#### Source material

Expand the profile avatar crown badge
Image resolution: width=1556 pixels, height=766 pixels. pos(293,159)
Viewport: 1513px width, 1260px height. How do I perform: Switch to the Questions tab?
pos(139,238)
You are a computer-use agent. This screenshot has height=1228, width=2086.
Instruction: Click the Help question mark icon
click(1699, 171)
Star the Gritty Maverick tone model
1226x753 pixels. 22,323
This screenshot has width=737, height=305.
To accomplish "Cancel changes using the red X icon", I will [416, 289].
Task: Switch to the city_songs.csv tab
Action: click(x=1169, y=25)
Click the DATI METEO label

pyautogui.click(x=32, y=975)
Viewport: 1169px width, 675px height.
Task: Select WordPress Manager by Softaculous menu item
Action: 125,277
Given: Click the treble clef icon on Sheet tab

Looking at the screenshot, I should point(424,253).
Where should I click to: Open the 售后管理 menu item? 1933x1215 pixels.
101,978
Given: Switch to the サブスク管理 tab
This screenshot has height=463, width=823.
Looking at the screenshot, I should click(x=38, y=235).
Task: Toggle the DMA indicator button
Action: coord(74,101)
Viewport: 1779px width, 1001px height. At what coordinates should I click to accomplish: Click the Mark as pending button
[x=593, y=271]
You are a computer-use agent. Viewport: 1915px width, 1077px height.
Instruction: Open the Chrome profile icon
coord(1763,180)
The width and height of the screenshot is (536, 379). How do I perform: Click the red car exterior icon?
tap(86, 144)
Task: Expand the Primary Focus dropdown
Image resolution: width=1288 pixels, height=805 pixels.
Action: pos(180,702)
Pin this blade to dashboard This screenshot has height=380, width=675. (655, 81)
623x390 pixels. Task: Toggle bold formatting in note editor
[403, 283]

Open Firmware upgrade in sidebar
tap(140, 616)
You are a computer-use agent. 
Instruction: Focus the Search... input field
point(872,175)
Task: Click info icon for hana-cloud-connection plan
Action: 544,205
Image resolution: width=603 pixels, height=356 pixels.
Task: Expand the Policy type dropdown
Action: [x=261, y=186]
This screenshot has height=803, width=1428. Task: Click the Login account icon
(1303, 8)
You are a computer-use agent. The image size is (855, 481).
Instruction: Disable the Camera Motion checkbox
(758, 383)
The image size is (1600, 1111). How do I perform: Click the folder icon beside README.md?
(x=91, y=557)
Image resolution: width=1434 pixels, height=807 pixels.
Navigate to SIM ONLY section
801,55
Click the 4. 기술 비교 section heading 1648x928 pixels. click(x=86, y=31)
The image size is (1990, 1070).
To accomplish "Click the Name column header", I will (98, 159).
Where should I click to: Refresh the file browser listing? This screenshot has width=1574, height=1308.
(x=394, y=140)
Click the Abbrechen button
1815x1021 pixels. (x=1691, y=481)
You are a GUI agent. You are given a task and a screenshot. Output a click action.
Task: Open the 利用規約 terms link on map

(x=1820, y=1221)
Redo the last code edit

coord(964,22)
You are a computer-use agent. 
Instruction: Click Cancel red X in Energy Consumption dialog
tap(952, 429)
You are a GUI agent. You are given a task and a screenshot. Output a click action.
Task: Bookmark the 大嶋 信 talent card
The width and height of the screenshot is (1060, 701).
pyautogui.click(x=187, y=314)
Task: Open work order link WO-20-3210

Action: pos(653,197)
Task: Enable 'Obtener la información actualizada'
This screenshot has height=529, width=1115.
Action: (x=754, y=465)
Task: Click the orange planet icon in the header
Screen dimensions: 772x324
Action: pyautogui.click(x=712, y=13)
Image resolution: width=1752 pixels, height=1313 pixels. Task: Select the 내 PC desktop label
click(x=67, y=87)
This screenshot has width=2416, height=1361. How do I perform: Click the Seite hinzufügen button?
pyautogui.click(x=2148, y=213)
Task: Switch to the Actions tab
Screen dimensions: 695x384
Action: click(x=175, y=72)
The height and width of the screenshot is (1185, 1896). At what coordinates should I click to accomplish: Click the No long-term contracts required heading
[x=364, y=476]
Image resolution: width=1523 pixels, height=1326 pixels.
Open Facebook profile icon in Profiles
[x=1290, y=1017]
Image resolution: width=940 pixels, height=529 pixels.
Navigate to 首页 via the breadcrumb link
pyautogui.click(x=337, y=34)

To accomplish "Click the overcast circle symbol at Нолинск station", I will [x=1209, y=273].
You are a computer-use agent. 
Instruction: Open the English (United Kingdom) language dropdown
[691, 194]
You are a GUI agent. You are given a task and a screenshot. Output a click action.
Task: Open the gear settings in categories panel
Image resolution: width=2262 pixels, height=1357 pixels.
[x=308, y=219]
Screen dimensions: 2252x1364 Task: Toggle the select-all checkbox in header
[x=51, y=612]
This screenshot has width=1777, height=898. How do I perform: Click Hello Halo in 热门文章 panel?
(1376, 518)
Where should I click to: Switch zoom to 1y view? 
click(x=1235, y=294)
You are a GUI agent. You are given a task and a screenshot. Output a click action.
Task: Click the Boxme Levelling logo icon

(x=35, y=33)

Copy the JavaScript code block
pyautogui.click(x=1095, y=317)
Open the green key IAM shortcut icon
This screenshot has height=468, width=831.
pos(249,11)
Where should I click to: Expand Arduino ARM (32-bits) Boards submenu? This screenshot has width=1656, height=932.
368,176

#### Work to complete
Transcription of the entire listing, word for word, is required.

#### Reply
Expand the profile avatar crown badge
Image resolution: width=1556 pixels, height=766 pixels. pos(293,159)
Viewport: 1513px width, 1260px height. How do I perform: Switch to the Questions tab?
pos(139,238)
You are a computer-use agent. This screenshot has height=1228, width=2086.
Instruction: Click the Help question mark icon
click(1699, 171)
Star the Gritty Maverick tone model
1226x753 pixels. 22,323
This screenshot has width=737, height=305.
To accomplish "Cancel changes using the red X icon", I will [416, 289].
Task: Switch to the city_songs.csv tab
Action: click(x=1169, y=25)
Click the DATI METEO label

pyautogui.click(x=32, y=975)
Viewport: 1169px width, 675px height.
Task: Select WordPress Manager by Softaculous menu item
Action: 125,277
Given: Click the treble clef icon on Sheet tab

Looking at the screenshot, I should point(424,253).
Where should I click to: Open the 售后管理 menu item? 1933x1215 pixels.
101,978
Given: Switch to the サブスク管理 tab
This screenshot has height=463, width=823.
Looking at the screenshot, I should click(x=38, y=235).
Task: Toggle the DMA indicator button
Action: coord(74,101)
Viewport: 1779px width, 1001px height. At what coordinates should I click to accomplish: Click the Mark as pending button
[x=593, y=271]
You are a computer-use agent. Viewport: 1915px width, 1077px height.
Instruction: Open the Chrome profile icon
coord(1763,180)
The width and height of the screenshot is (536, 379). How do I perform: Click the red car exterior icon?
tap(86, 144)
Task: Expand the Primary Focus dropdown
Image resolution: width=1288 pixels, height=805 pixels.
Action: pos(180,702)
Pin this blade to dashboard This screenshot has height=380, width=675. (655, 81)
623x390 pixels. Task: Toggle bold formatting in note editor
[403, 283]

Open Firmware upgrade in sidebar
tap(140, 616)
You are a computer-use agent. 
Instruction: Focus the Search... input field
point(872,175)
Task: Click info icon for hana-cloud-connection plan
Action: 544,205
Image resolution: width=603 pixels, height=356 pixels.
Task: Expand the Policy type dropdown
Action: [x=261, y=186]
This screenshot has height=803, width=1428. Task: Click the Login account icon
(1303, 8)
You are a computer-use agent. The image size is (855, 481).
Instruction: Disable the Camera Motion checkbox
(758, 383)
The image size is (1600, 1111). How do I perform: Click the folder icon beside README.md?
(x=91, y=557)
Image resolution: width=1434 pixels, height=807 pixels.
Navigate to SIM ONLY section
801,55
Click the 4. 기술 비교 section heading 1648x928 pixels. click(x=86, y=31)
The image size is (1990, 1070).
To accomplish "Click the Name column header", I will (98, 159).
Where should I click to: Refresh the file browser listing? This screenshot has width=1574, height=1308.
(x=394, y=140)
Click the Abbrechen button
1815x1021 pixels. (x=1691, y=481)
You are a GUI agent. You are given a task and a screenshot. Output a click action.
Task: Open the 利用規約 terms link on map

(x=1820, y=1221)
Redo the last code edit

coord(964,22)
You are a computer-use agent. 
Instruction: Click Cancel red X in Energy Consumption dialog
tap(952, 429)
You are a GUI agent. You are given a task and a screenshot. Output a click action.
Task: Bookmark the 大嶋 信 talent card
The width and height of the screenshot is (1060, 701).
pyautogui.click(x=187, y=314)
Task: Open work order link WO-20-3210

Action: pos(653,197)
Task: Enable 'Obtener la información actualizada'
This screenshot has height=529, width=1115.
Action: (x=754, y=465)
Task: Click the orange planet icon in the header
Screen dimensions: 772x324
Action: pyautogui.click(x=712, y=13)
Image resolution: width=1752 pixels, height=1313 pixels. Task: Select the 내 PC desktop label
click(x=67, y=87)
This screenshot has width=2416, height=1361. How do I perform: Click the Seite hinzufügen button?
pyautogui.click(x=2148, y=213)
Task: Switch to the Actions tab
Screen dimensions: 695x384
Action: click(x=175, y=72)
The height and width of the screenshot is (1185, 1896). At what coordinates should I click to accomplish: Click the No long-term contracts required heading
[x=364, y=476]
Image resolution: width=1523 pixels, height=1326 pixels.
Open Facebook profile icon in Profiles
[x=1290, y=1017]
Image resolution: width=940 pixels, height=529 pixels.
Navigate to 首页 via the breadcrumb link
pyautogui.click(x=337, y=34)

To accomplish "Click the overcast circle symbol at Нолинск station", I will [x=1209, y=273].
You are a computer-use agent. 
Instruction: Open the English (United Kingdom) language dropdown
[691, 194]
You are a GUI agent. You are given a task and a screenshot. Output a click action.
Task: Open the gear settings in categories panel
Image resolution: width=2262 pixels, height=1357 pixels.
[x=308, y=219]
Screen dimensions: 2252x1364 Task: Toggle the select-all checkbox in header
[x=51, y=612]
This screenshot has width=1777, height=898. How do I perform: Click Hello Halo in 热门文章 panel?
(1376, 518)
Where should I click to: Switch zoom to 1y view? 
click(x=1235, y=294)
You are a GUI agent. You are given a task and a screenshot. Output a click action.
Task: Click the Boxme Levelling logo icon

(x=35, y=33)

Copy the JavaScript code block
pyautogui.click(x=1095, y=317)
Open the green key IAM shortcut icon
This screenshot has height=468, width=831.
pos(249,11)
Where should I click to: Expand Arduino ARM (32-bits) Boards submenu? This screenshot has width=1656, height=932.
368,176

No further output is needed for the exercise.